When Ted Williams became an over night success, corporations and the media, were quick to jump on the bandwagon to support him. It did not take long for his life to quickly spiral downhill. The Smoking Gun did an expose that featured his criminal history. The media was quick to round up his family. It began with his mother saying that she hoped that “he didn’t disappoint her again”, and then he had an altercation with his daughter. Of course, Dr. Phil was quick to offer him help, but not until he ripped apart his life on national television, so that he could get his own ratings boost. While drug rehab centers can help a drug addict clean up his act, total rehabilitation will still depend on how the patient lives his life after his rehab stint. Making money off of Ted Williams had always been the goal, and when it appeared that his sobriety was not as he original claimed, it became a race to see who could drop him first.
[I]n the aftermath of his troubled second chance, Williams is still making minor appearances—the Los Angeles Times reports he was recently at a milkshake shop—but Kraft hasn’t brought him back, his TV ads have been pulled, and the Cavaliers’ job offer has been reneged. He’s been abandoned almost as quickly as he was embraced, and for nothing more egregious than any other common celebrity infraction. (source)

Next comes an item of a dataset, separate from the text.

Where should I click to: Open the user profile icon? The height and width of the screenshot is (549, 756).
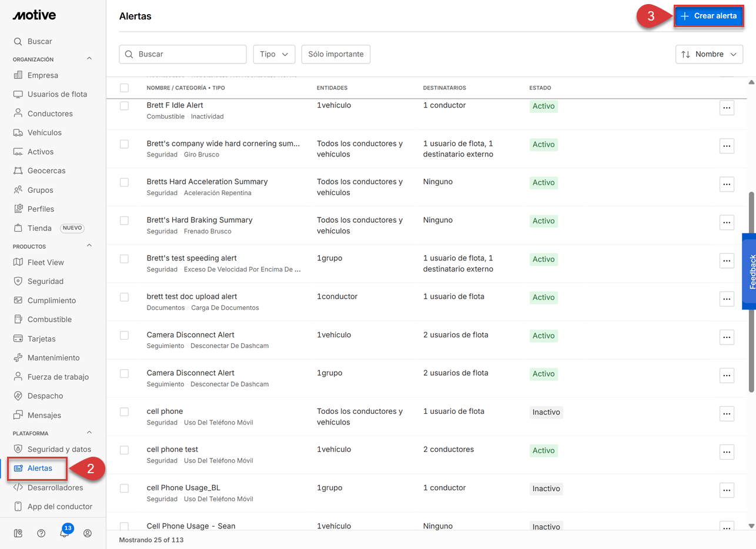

When the sponsorship deals first became public, I said that these offers were not about a true second chance, but about capitalizing on this man as quickly as possible. Is it really surprising that a man who has a history of drug abuse and homelessness, cannot be cleaned up and put on display like he a trained dog? Helping Williams, requires a real commitment and that is why these companies were more than happy to jump ship as soon as they could. Not being an A list celebrity like Charlie Sheen, Williams descent was shorter and not seen as entertaining.
When I originally heard that he had been dropped, I commented on Facebook that I believe that race had something to do with it. My opinion has not changed. How many former drug addicts and sex addicts can we see on television each night. Yesterday morning, Russel Brand was on The View. He has certainly been clean for a number of years, but that does not mean that he didn’t receive a second chance. David Duchovney is an admitted sex addict. Robert Downey Jr. has been in and out of jail, due directly to his addiction, yet now he is making movies. Even as he was trashing hotel rooms and going on binge after binge, Charlie Sheen was allowed to keep his 2 million a week job until just recently. Class privilege certainly played a role their ability to bounce back, but race privilege also means that they were not in the position of Williams, and had an easier time rehabilitating their images. Each of the privileges that these men has amassed, means that dealing with their addiction was easier, and that society was far more willing to give them REPEATED chances.
Let’s consider the fact that though there is little disparity in communities of colour and Whiteness using drugs, it is POC who are overly incarcerated. In the case of Marijuana, White people smoke more, yet a simple look at who is arrested, shows a clear disparity. In New York City, 40,000 marijuana possession arrests went on the books in both 2008 and 2007, and 80% of those busted were people of color. When people think about drug addicts or drug dealers, the face of POC is what first comes to mind, not White men — though we have seen time and time again, that Whiteness does not make one immune from addiction.
The entire rehabilitation of Mr. Williams was a farce from beginning to end. How many times have we seen White celebrities go to rehab, and the media rush to do an interview to capture the metamorphosis? Blackness is no more the face of drug use than Whiteness, but you would not know that from the way the facts are twisted to once again construct Whiteness as omnipotent. The media was waiting for Mr. Williams to fail, because if they truly cared about his rehabilitation, they never would have taken the path that they did. No one who lives on the street for a significant length of time, is without issues. For many, drugs and alcohol are a way to dull the pain. Instead of sitting in judgment of addicts, as the media and various corporations were quick to do, if they had any kind of empathy, they would have put his needs over and above the desire to make a profit.
I am saddened to know that Williams has lost the various opportunities that came with his 15 minutes of fame, but I hope that now that he is residing in a sober living house, that he can truly begin the process to return to a state of health and well being. It took him a long time to reach the state that he was in the day he was discovered, and it is going to take him a long time to come back from that. No matter what society believes about success, it is rarely if ever an overnight thing.